What: Add locale-specific data files (names, cities, words) for realistic test data.

When to use:

  • You need vocabulary for text generation (nouns, adjectives)
  • You’re implementing primitives that need locale-specific lists

Key skills: Data curation, optional primitive implementation

→ Read the Add a New Resource guide

What: Add support for a new country or region (e.g., adding ja_JP for Japan).

When to use:

  • You need culturally appropriate names and addresses for a new country
  • You want to expand Pseudata’s international coverage

Key skills: Linguistic knowledge, data collection

→ Read the Add a New Locale guide

What: Implement full Pseudata support for a new programming language (e.g., Rust, C#, PHP, Ruby).

When to use:

  • Your team uses a language not yet supported
  • You want to enable Pseudata for a major ecosystem
  • You’re comfortable with language internals and tooling

Key skills: Deep knowledge of target language, TypeScript (for emitters), understanding of all Pseudata components

Important: This is a significant undertaking requiring implementation of Generator, emitters, primitives, and comprehensive testing.

→ Read the Add a New SDK guide

All contributions must include fixture-based tests.

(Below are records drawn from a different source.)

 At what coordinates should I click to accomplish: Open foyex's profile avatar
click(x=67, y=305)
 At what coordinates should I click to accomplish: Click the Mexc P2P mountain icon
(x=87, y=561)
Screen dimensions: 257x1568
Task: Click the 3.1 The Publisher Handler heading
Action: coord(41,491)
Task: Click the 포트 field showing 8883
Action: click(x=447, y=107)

This is not optional—it’s the foundation of Pseudata’s cross-language consistency guarantee.

Without fixtures, you could have:

  • Go generating "John Smith" for seed 42
  • Java generating "John Smyth" due to a subtle bug
  • Each language passing its own tests, but cross-language compatibility broken

Fixtures provide a single source of truth: pre-generated test vectors that all languages must match exactly.

  1. Go as Reference: Implement in Go first, run go test -update to generate fixture JSON
  2. Cross-Language Verification: Other languages load the same fixtures and verify outputs match
  3. Continuous Validation: Any code change that breaks consistency fails tests immediately
  • RNG state bugs (calling rng() multiple times incorrectly)
  • UTF-8 handling issues (byte vs. rune slicing)
  • Type mapping errors (signed vs. unsigned integers)
  • Resource access bugs (wrong locale, missing data)
  • Formatting inconsistencies (date/time/phone patterns)

→ Read the detailed Testing Guide

  1. Fork the repository: github.com/pseudata/pseudata
  2. Choose your contribution type: Follow one of the four guides above
  3. Implement your changes: Follow the step-by-step instructions
  4. Add fixture tests: Ensure cross-language consistency
  5. Run all tests: Verify nothing broke
  6. Submit a pull request: Include description and test results

Understanding the code generation flow helps you work effectively with Pseudata:

Code Generation Flow

Pseudata uses TypeSpec as the source of truth and generates code through multiple paths:

  • Models: TypeSpec → JSON Schema → quicktype → language-specific classes
  • Primitives: TypeSpec → interface-emitter.js → language-specific interfaces
  • Arrays: TypeSpec → array-emitter.js → language-specific array classes
  • Resources: Text files → resource-emitter.js → embedded language-specific data

Pseudata uses Dev Containers to ensure all contributors have an identical development environment. This eliminates “works on my machine” issues and guarantees consistent builds and tests across all contributions.

  1. Install Docker
  2. Install VS Code
  3. Install the Dev Containers extension

Note: While this guide documents VS Code, any dev container-compatible tool can be used. See the full list of supporting tools for alternatives like JetBrains IDEs, Neovim, and others.

Terminal window
# Clone the repository
git clone https://github.com/pseudata/pseudata.git
cd pseudata
# Open in VS Code
code .

When prompted, click “Reopen in Container” (or use Command Palette: “Dev Containers: Reopen in Container”)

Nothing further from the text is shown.